Magazine Junkie
Friday, October 31st, 2008Wow, I am feeling so sad and uneasy about the state of magazines! I was a magazine editor for 25 years before decamping for the internet, and if there was any way to break even with a print publication about theater (I tried, and there isn’t), I would do it in a heartbeat. Five percent of the workforce about to be cut from Conde Nast, the Tiffany of magazine companies? Six hundred jobs on the block at good old reliable Time Inc.? What is the publishing world coming to?
I grew up enthralled with magazines, especially Seventeen (when it was oversized!), Teen (the source of a pen pal I kept for several years and even managed to meet — hello Liz Richter, wherever you are) and my mother’s women’s magazines (I collected Betsy McCall paper dolls).

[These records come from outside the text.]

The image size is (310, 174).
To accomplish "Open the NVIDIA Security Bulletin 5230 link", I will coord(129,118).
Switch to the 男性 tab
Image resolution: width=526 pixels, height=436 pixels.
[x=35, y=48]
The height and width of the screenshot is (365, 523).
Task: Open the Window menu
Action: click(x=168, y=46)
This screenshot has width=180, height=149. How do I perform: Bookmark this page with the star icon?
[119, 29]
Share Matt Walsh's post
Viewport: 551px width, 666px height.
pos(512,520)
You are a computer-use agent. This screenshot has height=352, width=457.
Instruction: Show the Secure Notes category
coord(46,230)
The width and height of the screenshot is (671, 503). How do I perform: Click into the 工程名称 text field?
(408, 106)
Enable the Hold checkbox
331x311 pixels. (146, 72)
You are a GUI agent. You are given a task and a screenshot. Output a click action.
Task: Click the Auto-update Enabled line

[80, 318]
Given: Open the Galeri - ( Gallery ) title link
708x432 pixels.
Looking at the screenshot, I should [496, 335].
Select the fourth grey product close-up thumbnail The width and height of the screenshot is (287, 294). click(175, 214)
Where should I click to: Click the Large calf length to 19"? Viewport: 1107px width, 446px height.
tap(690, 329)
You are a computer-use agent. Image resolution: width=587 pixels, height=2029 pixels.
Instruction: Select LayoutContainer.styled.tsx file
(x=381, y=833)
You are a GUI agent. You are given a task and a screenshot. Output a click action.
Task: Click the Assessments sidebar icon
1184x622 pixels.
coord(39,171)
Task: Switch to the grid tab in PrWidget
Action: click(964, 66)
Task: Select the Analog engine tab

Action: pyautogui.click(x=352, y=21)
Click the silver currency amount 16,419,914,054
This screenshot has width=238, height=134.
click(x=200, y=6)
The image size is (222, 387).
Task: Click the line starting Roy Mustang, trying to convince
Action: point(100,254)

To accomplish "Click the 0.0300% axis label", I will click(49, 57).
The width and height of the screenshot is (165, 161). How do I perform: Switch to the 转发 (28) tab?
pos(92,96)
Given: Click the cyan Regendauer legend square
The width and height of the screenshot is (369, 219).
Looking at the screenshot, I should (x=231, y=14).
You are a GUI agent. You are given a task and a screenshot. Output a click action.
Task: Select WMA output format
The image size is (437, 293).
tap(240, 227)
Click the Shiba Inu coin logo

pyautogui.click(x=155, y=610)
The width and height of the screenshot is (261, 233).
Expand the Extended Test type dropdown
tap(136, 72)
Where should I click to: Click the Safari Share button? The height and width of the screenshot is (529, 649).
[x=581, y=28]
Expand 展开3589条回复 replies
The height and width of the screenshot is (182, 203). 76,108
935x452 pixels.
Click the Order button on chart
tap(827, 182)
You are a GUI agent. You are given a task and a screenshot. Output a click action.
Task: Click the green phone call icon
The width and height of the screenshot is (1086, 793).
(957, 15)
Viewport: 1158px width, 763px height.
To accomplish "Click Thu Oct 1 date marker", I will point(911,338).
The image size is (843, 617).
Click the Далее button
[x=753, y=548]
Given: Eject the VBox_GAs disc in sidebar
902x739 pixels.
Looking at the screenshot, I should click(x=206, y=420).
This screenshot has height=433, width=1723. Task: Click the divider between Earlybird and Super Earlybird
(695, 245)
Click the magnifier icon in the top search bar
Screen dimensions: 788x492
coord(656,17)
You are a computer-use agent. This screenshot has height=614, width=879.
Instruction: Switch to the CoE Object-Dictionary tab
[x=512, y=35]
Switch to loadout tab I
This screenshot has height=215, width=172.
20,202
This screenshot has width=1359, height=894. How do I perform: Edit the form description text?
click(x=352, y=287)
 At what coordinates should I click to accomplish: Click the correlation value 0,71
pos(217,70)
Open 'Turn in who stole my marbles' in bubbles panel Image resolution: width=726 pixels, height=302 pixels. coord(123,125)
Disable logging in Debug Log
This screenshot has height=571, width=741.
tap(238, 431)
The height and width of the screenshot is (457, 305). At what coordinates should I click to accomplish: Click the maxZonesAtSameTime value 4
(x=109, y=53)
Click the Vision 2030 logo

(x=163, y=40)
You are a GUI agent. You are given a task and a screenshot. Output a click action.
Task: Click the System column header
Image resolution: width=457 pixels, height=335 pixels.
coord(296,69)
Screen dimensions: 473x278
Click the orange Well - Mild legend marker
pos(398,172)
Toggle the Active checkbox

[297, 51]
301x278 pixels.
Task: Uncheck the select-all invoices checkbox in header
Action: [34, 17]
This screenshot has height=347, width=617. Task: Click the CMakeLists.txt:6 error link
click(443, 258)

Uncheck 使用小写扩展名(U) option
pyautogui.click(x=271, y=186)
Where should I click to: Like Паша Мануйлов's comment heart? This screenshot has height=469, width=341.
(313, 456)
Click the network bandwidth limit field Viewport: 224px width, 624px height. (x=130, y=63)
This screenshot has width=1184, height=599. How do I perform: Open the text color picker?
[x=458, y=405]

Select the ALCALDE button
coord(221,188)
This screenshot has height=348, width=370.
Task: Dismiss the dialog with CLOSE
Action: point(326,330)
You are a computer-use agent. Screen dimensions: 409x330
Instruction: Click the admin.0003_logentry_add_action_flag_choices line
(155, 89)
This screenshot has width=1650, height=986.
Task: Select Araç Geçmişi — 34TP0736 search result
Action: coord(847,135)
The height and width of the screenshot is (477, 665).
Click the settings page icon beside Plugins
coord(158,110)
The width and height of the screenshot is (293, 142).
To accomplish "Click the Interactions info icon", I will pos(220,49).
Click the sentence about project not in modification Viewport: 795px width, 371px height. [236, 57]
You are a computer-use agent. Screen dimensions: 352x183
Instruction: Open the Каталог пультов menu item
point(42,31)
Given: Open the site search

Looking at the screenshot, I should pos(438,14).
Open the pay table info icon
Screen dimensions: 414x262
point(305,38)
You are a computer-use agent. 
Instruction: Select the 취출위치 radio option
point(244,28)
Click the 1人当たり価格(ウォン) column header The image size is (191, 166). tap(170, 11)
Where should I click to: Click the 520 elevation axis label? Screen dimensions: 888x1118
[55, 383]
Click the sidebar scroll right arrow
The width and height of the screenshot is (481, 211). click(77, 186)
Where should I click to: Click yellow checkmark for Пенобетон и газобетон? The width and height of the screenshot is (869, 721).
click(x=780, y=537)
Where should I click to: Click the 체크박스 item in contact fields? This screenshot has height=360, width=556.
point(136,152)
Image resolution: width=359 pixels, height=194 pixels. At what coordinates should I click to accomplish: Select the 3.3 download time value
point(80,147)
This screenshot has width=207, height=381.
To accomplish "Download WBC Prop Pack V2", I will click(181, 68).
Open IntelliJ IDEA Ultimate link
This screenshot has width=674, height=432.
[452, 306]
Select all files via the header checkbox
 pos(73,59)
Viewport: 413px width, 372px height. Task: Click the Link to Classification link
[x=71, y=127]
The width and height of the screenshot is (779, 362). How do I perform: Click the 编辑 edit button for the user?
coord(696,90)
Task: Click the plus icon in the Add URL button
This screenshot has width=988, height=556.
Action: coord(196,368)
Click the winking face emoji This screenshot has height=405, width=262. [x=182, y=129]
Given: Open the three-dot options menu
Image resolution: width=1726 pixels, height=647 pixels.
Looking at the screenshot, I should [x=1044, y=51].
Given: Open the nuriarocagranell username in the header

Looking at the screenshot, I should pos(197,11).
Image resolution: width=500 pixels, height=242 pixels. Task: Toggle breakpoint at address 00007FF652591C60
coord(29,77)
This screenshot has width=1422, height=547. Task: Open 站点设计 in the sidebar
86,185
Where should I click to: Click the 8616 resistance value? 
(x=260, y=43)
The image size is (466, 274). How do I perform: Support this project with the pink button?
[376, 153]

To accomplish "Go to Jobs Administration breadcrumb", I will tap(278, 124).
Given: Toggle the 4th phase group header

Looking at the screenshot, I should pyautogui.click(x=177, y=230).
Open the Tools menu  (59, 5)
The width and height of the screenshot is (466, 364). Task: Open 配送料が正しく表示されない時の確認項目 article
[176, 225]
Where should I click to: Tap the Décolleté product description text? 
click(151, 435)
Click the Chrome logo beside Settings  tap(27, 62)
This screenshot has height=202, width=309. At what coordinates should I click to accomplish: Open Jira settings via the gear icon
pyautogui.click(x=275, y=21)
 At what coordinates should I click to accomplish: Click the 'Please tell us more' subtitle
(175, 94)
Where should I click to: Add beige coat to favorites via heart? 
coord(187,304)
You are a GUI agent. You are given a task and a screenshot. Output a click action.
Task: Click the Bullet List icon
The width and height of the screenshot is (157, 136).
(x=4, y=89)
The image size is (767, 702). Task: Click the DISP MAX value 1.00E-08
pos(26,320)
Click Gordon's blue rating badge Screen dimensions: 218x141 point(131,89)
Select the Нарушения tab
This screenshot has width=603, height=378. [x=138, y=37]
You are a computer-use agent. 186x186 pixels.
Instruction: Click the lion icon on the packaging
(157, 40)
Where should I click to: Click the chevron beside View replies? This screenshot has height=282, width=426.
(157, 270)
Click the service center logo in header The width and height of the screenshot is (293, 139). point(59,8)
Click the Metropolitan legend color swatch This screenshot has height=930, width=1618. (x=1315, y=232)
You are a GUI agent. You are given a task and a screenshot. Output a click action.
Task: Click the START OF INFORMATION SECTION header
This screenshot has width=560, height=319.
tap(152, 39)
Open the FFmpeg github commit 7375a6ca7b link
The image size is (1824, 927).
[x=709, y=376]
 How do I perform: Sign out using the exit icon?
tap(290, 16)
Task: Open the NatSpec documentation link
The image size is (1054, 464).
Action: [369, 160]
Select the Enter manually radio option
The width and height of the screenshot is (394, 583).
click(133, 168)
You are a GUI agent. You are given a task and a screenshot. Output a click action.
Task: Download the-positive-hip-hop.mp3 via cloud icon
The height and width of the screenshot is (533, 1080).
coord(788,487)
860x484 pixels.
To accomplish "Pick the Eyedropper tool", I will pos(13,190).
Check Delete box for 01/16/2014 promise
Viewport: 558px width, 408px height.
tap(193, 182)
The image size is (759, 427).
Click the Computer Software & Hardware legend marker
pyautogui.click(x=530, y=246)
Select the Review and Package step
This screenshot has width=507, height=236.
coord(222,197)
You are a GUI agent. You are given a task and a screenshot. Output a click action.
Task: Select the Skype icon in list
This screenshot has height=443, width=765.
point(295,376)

I still subscribe to 17 (!) magazines, which greatly curtails my book reading, but what can you do? I need my magazine fix. I “take” (the southern word for subscribe) eight home design magazines, my particular fetish, and I console myself with the idea that no one will ever be able to pore over decorating porn on the screen of a Kindle.
Journalism as a profession is changing so fast, I don’t know how to keep up. I have recently and reluctantly advised two young people not to go into debt getting a graduate degree in journalism. These days, anybody can take a liberal arts degree and start blogging (like meeee!). Of course, that won’t teach them how to gather facts, structure an article, edit their own work and come up with something worthy of publication. The New York Times has already sounded the death knell for copy editors (sob! my first job!) and Tina Brown is giddy over the possibilities of her new Daily Beast website.
But if there’s no money to support old-fashioned reporting, fact-checking and editing, how will people figure out what’s truthful and reliable? Where will my profession be in 20 years?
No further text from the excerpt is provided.